BEGIN Input
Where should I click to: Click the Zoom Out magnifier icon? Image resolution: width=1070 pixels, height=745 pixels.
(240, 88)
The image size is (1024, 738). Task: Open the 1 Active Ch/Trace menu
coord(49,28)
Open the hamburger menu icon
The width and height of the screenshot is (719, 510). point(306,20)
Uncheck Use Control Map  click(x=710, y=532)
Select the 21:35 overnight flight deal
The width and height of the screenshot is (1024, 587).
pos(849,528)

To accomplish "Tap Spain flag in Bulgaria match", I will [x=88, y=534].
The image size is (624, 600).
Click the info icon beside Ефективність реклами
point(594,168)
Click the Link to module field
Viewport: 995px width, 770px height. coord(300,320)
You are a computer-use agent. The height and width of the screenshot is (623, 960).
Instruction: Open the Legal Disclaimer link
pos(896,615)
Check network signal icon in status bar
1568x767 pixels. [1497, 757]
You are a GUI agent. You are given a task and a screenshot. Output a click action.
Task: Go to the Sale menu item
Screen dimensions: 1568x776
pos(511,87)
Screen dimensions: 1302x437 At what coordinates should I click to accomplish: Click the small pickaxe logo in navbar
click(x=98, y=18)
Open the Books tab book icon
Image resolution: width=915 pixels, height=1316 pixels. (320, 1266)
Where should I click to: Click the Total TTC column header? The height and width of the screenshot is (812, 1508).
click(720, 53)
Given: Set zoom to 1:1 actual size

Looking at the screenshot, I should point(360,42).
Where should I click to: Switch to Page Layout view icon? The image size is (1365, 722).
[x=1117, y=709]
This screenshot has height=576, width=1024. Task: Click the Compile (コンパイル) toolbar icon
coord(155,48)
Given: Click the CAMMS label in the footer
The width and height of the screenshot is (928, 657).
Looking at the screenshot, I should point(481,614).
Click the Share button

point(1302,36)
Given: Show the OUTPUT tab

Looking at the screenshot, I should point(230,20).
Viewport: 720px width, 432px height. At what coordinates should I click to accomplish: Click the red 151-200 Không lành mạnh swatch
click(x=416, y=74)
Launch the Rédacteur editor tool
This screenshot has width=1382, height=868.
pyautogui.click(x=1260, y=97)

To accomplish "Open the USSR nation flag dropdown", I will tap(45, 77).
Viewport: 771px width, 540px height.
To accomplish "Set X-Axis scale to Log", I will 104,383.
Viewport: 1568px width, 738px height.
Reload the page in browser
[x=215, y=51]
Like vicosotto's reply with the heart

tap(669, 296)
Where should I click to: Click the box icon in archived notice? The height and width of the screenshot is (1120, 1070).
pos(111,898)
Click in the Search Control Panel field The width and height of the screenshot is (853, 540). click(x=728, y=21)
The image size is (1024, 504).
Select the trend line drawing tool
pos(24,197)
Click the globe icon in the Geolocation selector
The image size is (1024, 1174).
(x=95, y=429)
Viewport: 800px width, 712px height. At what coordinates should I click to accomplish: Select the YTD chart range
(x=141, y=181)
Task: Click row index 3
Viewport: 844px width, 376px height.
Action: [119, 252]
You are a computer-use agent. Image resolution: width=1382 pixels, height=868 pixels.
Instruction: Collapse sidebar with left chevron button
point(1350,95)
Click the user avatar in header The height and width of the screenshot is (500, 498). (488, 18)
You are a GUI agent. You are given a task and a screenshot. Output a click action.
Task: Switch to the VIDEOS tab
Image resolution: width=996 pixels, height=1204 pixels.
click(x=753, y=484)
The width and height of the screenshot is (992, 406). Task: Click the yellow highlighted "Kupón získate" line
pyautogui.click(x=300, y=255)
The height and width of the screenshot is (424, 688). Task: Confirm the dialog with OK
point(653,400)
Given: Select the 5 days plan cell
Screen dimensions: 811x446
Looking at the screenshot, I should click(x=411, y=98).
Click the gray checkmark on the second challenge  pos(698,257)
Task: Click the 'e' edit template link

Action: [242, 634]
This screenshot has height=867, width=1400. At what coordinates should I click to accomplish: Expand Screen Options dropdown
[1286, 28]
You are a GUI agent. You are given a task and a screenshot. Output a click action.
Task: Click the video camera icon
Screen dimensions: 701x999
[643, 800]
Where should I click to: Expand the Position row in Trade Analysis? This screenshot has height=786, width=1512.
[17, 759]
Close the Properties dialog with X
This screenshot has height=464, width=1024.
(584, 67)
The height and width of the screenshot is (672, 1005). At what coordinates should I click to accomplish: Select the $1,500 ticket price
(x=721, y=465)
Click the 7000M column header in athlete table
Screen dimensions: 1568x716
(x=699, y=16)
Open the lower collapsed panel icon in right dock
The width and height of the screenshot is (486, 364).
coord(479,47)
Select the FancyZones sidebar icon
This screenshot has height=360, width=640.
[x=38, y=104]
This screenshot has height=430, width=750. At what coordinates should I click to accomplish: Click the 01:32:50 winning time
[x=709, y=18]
END Input
Exercise objective
The records above should be returned exactly.

Result for this exercise
Where should I click to: Click the Zoom Out magnifier icon? Image resolution: width=1070 pixels, height=745 pixels.
(240, 88)
The image size is (1024, 738). Task: Open the 1 Active Ch/Trace menu
coord(49,28)
Open the hamburger menu icon
The width and height of the screenshot is (719, 510). point(306,20)
Uncheck Use Control Map  click(x=710, y=532)
Select the 21:35 overnight flight deal
The width and height of the screenshot is (1024, 587).
pos(849,528)

To accomplish "Tap Spain flag in Bulgaria match", I will [x=88, y=534].
The image size is (624, 600).
Click the info icon beside Ефективність реклами
point(594,168)
Click the Link to module field
Viewport: 995px width, 770px height. coord(300,320)
You are a computer-use agent. The height and width of the screenshot is (623, 960).
Instruction: Open the Legal Disclaimer link
pos(896,615)
Check network signal icon in status bar
1568x767 pixels. [1497, 757]
You are a GUI agent. You are given a task and a screenshot. Output a click action.
Task: Go to the Sale menu item
Screen dimensions: 1568x776
pos(511,87)
Screen dimensions: 1302x437 At what coordinates should I click to accomplish: Click the small pickaxe logo in navbar
click(x=98, y=18)
Open the Books tab book icon
Image resolution: width=915 pixels, height=1316 pixels. (320, 1266)
Where should I click to: Click the Total TTC column header? The height and width of the screenshot is (812, 1508).
click(720, 53)
Given: Set zoom to 1:1 actual size

Looking at the screenshot, I should point(360,42).
Where should I click to: Switch to Page Layout view icon? The image size is (1365, 722).
[x=1117, y=709]
This screenshot has height=576, width=1024. Task: Click the Compile (コンパイル) toolbar icon
coord(155,48)
Given: Click the CAMMS label in the footer
The width and height of the screenshot is (928, 657).
Looking at the screenshot, I should point(481,614).
Click the Share button

point(1302,36)
Given: Show the OUTPUT tab

Looking at the screenshot, I should point(230,20).
Viewport: 720px width, 432px height. At what coordinates should I click to accomplish: Click the red 151-200 Không lành mạnh swatch
click(x=416, y=74)
Launch the Rédacteur editor tool
This screenshot has width=1382, height=868.
pyautogui.click(x=1260, y=97)

To accomplish "Open the USSR nation flag dropdown", I will tap(45, 77).
Viewport: 771px width, 540px height.
To accomplish "Set X-Axis scale to Log", I will 104,383.
Viewport: 1568px width, 738px height.
Reload the page in browser
[x=215, y=51]
Like vicosotto's reply with the heart

tap(669, 296)
Where should I click to: Click the box icon in archived notice? The height and width of the screenshot is (1120, 1070).
pos(111,898)
Click in the Search Control Panel field The width and height of the screenshot is (853, 540). click(x=728, y=21)
The image size is (1024, 504).
Select the trend line drawing tool
pos(24,197)
Click the globe icon in the Geolocation selector
The image size is (1024, 1174).
(x=95, y=429)
Viewport: 800px width, 712px height. At what coordinates should I click to accomplish: Select the YTD chart range
(x=141, y=181)
Task: Click row index 3
Viewport: 844px width, 376px height.
Action: [119, 252]
You are a computer-use agent. Image resolution: width=1382 pixels, height=868 pixels.
Instruction: Collapse sidebar with left chevron button
point(1350,95)
Click the user avatar in header The height and width of the screenshot is (500, 498). (488, 18)
You are a GUI agent. You are given a task and a screenshot. Output a click action.
Task: Switch to the VIDEOS tab
Image resolution: width=996 pixels, height=1204 pixels.
click(x=753, y=484)
The width and height of the screenshot is (992, 406). Task: Click the yellow highlighted "Kupón získate" line
pyautogui.click(x=300, y=255)
The height and width of the screenshot is (424, 688). Task: Confirm the dialog with OK
point(653,400)
Given: Select the 5 days plan cell
Screen dimensions: 811x446
Looking at the screenshot, I should click(x=411, y=98).
Click the gray checkmark on the second challenge  pos(698,257)
Task: Click the 'e' edit template link

Action: [242, 634]
This screenshot has height=867, width=1400. At what coordinates should I click to accomplish: Expand Screen Options dropdown
[1286, 28]
You are a GUI agent. You are given a task and a screenshot. Output a click action.
Task: Click the video camera icon
Screen dimensions: 701x999
[643, 800]
Where should I click to: Expand the Position row in Trade Analysis? This screenshot has height=786, width=1512.
[17, 759]
Close the Properties dialog with X
This screenshot has height=464, width=1024.
(584, 67)
The height and width of the screenshot is (672, 1005). At what coordinates should I click to accomplish: Select the $1,500 ticket price
(x=721, y=465)
Click the 7000M column header in athlete table
Screen dimensions: 1568x716
(x=699, y=16)
Open the lower collapsed panel icon in right dock
The width and height of the screenshot is (486, 364).
coord(479,47)
Select the FancyZones sidebar icon
This screenshot has height=360, width=640.
[x=38, y=104]
This screenshot has height=430, width=750. At what coordinates should I click to accomplish: Click the 01:32:50 winning time
[x=709, y=18]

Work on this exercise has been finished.